Beginning with the line that has "Task: Follow the 'In reply to Stros17' link", please write out each remaining line of the listing below, word for word.

:: Records shown ::

[Start of section]

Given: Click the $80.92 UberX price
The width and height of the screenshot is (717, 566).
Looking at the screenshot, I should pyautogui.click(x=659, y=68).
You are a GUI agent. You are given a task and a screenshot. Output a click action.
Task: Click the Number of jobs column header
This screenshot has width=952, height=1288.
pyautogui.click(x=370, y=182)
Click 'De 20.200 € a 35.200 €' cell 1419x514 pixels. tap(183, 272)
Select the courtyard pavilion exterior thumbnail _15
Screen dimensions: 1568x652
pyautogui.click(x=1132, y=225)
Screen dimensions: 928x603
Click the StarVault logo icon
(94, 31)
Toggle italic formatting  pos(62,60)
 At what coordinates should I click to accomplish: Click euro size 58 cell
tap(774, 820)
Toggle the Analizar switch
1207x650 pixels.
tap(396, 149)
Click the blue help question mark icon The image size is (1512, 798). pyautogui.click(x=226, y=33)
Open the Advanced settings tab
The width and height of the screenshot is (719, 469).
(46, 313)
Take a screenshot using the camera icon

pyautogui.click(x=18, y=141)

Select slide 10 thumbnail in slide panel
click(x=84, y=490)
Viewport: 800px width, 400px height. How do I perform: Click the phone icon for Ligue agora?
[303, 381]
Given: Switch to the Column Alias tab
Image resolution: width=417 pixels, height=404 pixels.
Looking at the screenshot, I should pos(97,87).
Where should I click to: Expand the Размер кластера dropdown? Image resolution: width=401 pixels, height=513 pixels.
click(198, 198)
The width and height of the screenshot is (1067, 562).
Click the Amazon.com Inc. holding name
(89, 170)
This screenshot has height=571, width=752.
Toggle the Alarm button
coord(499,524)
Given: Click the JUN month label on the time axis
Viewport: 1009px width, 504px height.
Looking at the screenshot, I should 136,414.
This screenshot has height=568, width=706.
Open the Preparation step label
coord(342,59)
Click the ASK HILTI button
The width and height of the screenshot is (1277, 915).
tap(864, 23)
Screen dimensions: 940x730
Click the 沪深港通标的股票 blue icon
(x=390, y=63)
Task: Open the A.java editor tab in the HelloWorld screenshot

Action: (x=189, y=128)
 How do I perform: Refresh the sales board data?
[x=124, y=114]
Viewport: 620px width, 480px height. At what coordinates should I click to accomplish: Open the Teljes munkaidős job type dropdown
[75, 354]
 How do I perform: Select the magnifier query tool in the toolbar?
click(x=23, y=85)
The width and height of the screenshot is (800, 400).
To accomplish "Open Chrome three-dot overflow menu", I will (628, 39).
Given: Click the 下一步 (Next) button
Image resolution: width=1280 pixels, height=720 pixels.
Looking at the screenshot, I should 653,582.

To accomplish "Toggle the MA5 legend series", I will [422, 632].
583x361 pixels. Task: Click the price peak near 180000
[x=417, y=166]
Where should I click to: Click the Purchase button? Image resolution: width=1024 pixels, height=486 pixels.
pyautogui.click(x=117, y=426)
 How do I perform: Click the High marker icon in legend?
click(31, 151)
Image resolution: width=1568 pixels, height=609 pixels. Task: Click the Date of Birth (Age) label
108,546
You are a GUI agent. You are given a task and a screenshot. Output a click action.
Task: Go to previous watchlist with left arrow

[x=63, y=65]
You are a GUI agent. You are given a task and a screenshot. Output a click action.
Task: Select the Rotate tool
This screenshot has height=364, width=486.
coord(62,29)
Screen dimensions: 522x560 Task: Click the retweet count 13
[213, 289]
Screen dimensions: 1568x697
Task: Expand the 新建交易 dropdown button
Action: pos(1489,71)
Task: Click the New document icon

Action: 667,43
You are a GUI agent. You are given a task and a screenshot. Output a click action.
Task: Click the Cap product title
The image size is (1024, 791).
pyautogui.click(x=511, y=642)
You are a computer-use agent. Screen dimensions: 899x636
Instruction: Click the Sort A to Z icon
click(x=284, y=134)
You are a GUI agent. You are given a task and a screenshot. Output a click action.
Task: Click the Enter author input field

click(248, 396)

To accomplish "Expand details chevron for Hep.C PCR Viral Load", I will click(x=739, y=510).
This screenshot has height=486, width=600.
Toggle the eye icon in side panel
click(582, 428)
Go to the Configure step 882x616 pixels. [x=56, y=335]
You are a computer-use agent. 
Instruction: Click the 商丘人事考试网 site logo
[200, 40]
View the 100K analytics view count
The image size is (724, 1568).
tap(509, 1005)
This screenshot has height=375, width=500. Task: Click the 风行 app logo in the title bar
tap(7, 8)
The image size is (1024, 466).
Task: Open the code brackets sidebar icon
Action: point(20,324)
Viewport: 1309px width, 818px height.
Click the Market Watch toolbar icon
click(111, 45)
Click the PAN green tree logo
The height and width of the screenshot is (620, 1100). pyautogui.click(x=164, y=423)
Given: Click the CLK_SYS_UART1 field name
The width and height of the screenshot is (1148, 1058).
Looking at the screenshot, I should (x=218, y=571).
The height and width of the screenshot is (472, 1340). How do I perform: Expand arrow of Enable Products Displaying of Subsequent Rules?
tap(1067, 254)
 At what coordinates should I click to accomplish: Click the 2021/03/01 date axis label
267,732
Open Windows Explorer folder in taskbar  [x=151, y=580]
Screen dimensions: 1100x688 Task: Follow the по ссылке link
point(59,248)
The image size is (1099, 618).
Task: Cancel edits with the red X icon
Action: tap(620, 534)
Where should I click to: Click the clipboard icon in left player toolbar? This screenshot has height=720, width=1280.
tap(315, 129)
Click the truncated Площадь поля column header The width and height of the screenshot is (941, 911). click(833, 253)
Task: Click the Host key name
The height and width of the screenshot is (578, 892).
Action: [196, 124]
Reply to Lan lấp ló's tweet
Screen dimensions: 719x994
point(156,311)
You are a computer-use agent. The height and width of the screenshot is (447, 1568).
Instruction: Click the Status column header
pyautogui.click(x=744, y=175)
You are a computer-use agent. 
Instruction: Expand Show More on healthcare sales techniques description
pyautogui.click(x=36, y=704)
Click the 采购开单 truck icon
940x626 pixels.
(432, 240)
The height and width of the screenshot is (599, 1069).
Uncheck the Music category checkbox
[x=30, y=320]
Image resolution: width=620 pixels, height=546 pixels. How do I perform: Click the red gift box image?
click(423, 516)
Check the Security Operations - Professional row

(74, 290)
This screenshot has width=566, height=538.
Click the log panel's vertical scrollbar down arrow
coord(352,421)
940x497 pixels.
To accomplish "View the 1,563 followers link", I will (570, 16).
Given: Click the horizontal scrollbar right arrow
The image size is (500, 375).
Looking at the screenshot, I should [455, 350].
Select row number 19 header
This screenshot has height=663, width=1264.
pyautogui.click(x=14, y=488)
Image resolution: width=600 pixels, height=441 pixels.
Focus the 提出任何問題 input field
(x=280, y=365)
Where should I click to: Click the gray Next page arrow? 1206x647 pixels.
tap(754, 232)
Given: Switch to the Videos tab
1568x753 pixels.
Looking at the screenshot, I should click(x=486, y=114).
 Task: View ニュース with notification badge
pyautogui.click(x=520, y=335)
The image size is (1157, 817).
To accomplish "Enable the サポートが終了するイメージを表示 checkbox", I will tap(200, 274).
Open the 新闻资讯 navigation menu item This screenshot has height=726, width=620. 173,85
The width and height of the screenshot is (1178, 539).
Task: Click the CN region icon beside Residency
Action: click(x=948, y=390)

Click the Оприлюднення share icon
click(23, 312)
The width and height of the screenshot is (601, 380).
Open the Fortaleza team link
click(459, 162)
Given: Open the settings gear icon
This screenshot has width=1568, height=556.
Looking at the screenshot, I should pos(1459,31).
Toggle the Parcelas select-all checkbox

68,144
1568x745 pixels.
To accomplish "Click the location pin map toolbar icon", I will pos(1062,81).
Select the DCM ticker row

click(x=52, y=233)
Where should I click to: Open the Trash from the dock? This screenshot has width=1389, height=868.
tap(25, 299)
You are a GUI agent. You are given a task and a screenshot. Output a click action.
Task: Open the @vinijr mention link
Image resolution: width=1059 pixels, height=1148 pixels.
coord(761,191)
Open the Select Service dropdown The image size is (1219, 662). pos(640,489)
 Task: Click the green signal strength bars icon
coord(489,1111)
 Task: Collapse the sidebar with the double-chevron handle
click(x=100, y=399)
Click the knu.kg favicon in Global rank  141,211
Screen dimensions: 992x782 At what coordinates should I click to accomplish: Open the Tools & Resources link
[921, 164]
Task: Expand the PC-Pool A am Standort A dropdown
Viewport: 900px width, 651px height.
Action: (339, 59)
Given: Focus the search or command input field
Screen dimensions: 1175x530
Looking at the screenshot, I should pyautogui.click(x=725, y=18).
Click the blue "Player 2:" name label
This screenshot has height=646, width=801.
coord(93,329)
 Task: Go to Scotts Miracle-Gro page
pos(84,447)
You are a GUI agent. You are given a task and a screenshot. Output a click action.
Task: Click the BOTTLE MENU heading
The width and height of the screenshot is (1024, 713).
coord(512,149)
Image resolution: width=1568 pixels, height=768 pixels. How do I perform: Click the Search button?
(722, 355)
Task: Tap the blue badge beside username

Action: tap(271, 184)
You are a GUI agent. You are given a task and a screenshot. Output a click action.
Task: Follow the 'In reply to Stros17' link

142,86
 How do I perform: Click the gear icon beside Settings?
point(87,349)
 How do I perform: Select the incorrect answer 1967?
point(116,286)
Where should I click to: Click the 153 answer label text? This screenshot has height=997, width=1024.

[End of section]

:: Exercise result ::
Task: Follow the 'In reply to Stros17' link

142,86
 How do I perform: Click the gear icon beside Settings?
point(87,349)
 How do I perform: Select the incorrect answer 1967?
point(116,286)
Where should I click to: Click the 153 answer label text? This screenshot has height=997, width=1024.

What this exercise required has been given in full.